Press play The Artist.

I wasn’t sure if I was ready to watch the most talked-about film leading to the Oscars, but my butt was stuck to where I was seated which was right across the flat screen TV and I failed to convince myself to move out of the seat hence ended up watching the contemporary silent film.

The fact that it was a silent film in black and white didn’t turn me off as most “kids” my age were feeling about it since I grew up seeing clips of silent black and white movies by way of Charlie Chaplin and Mickey Mouse (as to how I did, I do not remember).  And the last film I got invested in was 1957’s 12 Angry Men and the fact that I’m not huge on CGI,  it was easy to muster enough energy for this.

The first scene made me feel like as if I was watching a legit silent film from the AFI archives.  I’m not sure if it felt cool or if it felt eerie.  Maybe both.

I had no clue what I was up for until I recognized John Goodman(he slimmed down!) and hearing that this won under the comedy category I thought I must be in for some laughs.  Boy was I wrong!  I barely laughed and I broke down 3 times! In an office waiting lounge!

So onto the film.

I can divide the film into two parts.  First part was all about how the film introduces the conflict(upto the part where John Goodman’s character tells George Valentin, a celebrated silent actor, that talkies was the future of film) while the second part was all about stitching cliches(starts when George Valentin says he’s not having any of that “future”).  From that point on I knew where the story was headed and was eager to spot parts that I had predicted (I predicted Uggy the dog being pawned off so Mr.
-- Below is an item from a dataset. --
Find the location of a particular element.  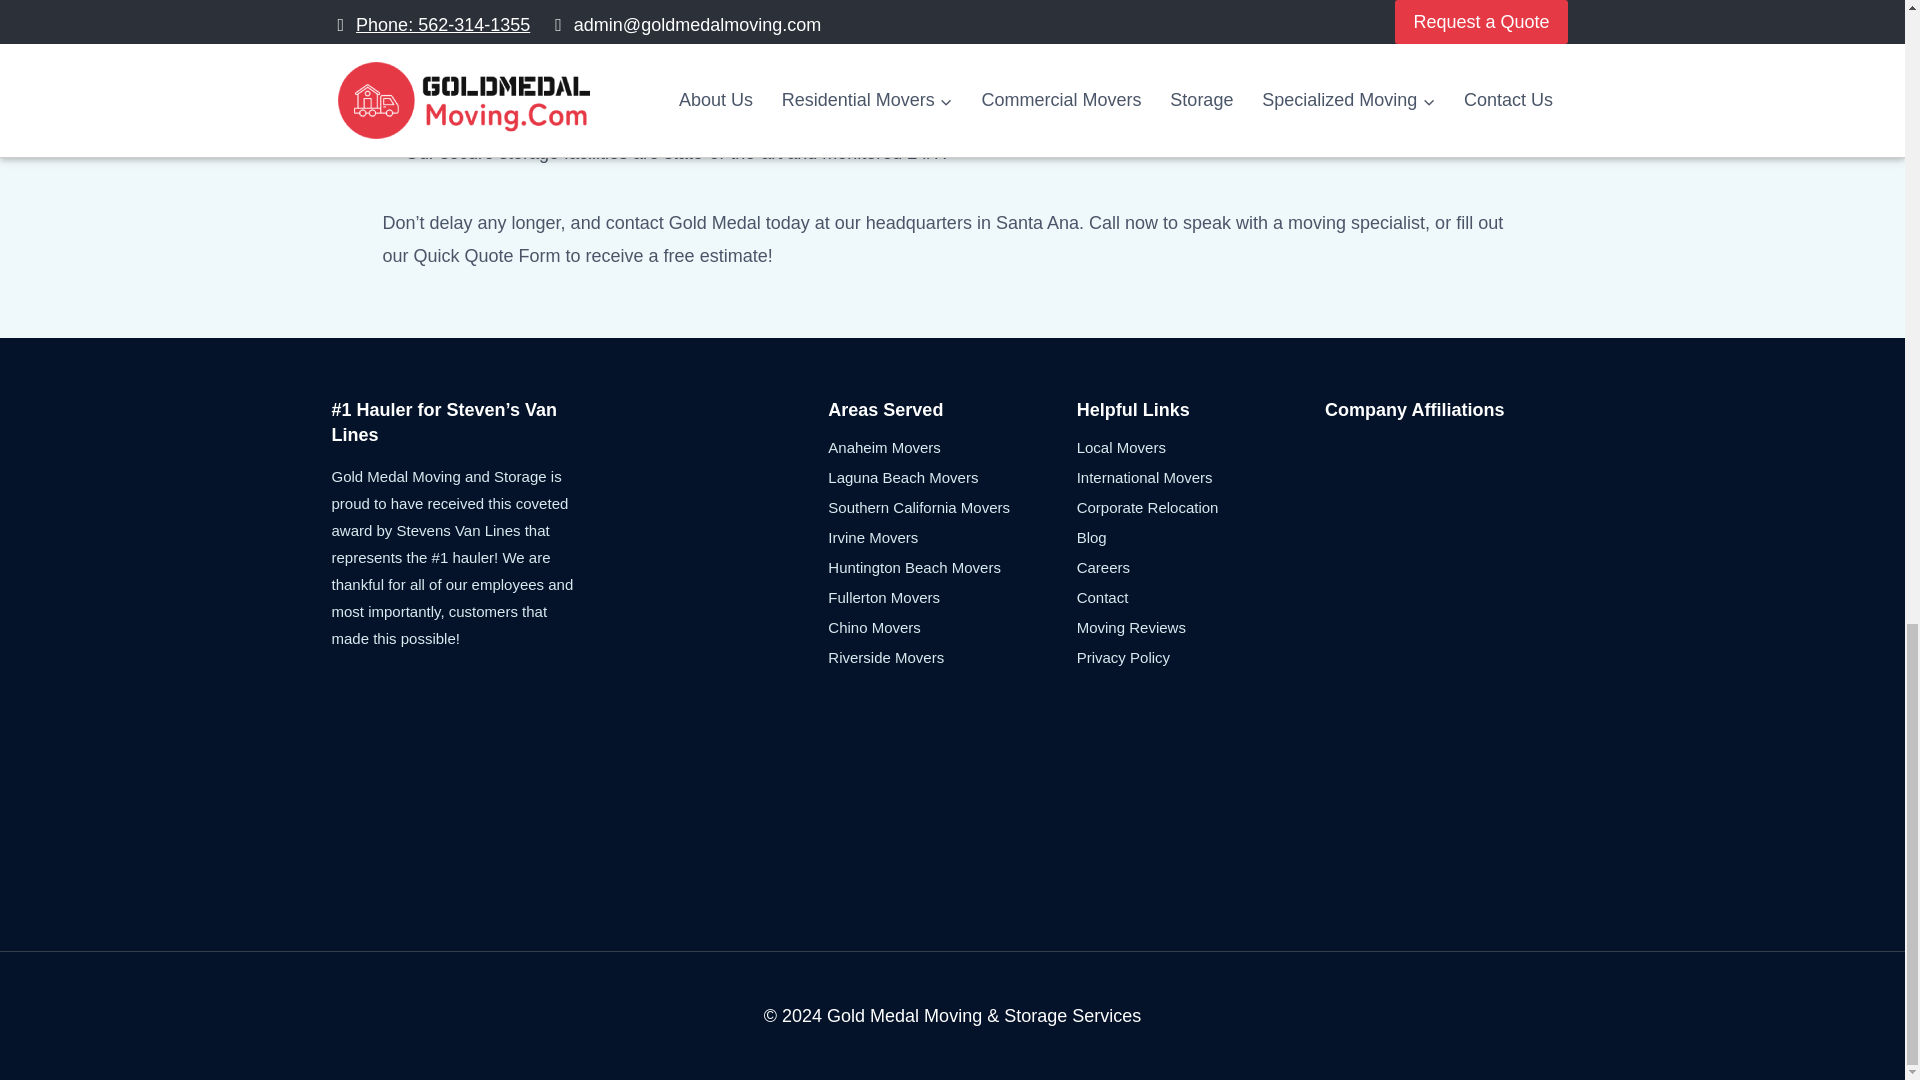

Blog is located at coordinates (1200, 536).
Valentin can buy another bottle of liquor which never happened thank God or else my breakdown-and-cry count for this film would have been 4).

Using the word “cliche” to describe the 2nd half  might make the movie sound less appealing to whoever is reading this but this is actually the part where all the impeccable acting chops come out.  Just zoom into Jean Du Jardin’s eyes for most part of the film and you’ll still get pierced by the emotion he was conveying.   He was that impeccable. 

I’ve to give props to Penelope Ann Miller who played Doris the protagonist’s wife.  Although her scenes were short, her series of subtle and authentic 1920s depiction of marital disappointment made me feel for her.  A clap-worthy scene was when her character could no longer fathom the feeling of being forsaken,  she throws a fit and a newspaper to hit Uggy and was accurately horrified after realizing what she just had done.  I went from an Uggy fangirl to #teamDoris.  I understood her.  I empathized with her.

And how can you not go awwwwww for Clifton the chauffeur? Yeah, ’cause that’s all what I really did everytime he came out.

It’s not a complicated story with twists you can’t wait to come your way nor is it visually ground breaking that could all potentially lead to a cinematic orgasm(say whut?).  And although there were times when I found some confused acting, whether to be authentic to the era or act as is, where is(as Filipino actress Eugene Domingo puts it in Ang Babae sa Septic Tank and yes I’m talking about you Ms. Bejo),  The Artist is a definite actor’s showcase with a clear handling of a conflict we can all relate to at some point in our lives.  Simply put, it is a pleasurable film to watch that pays homage to the lost craft.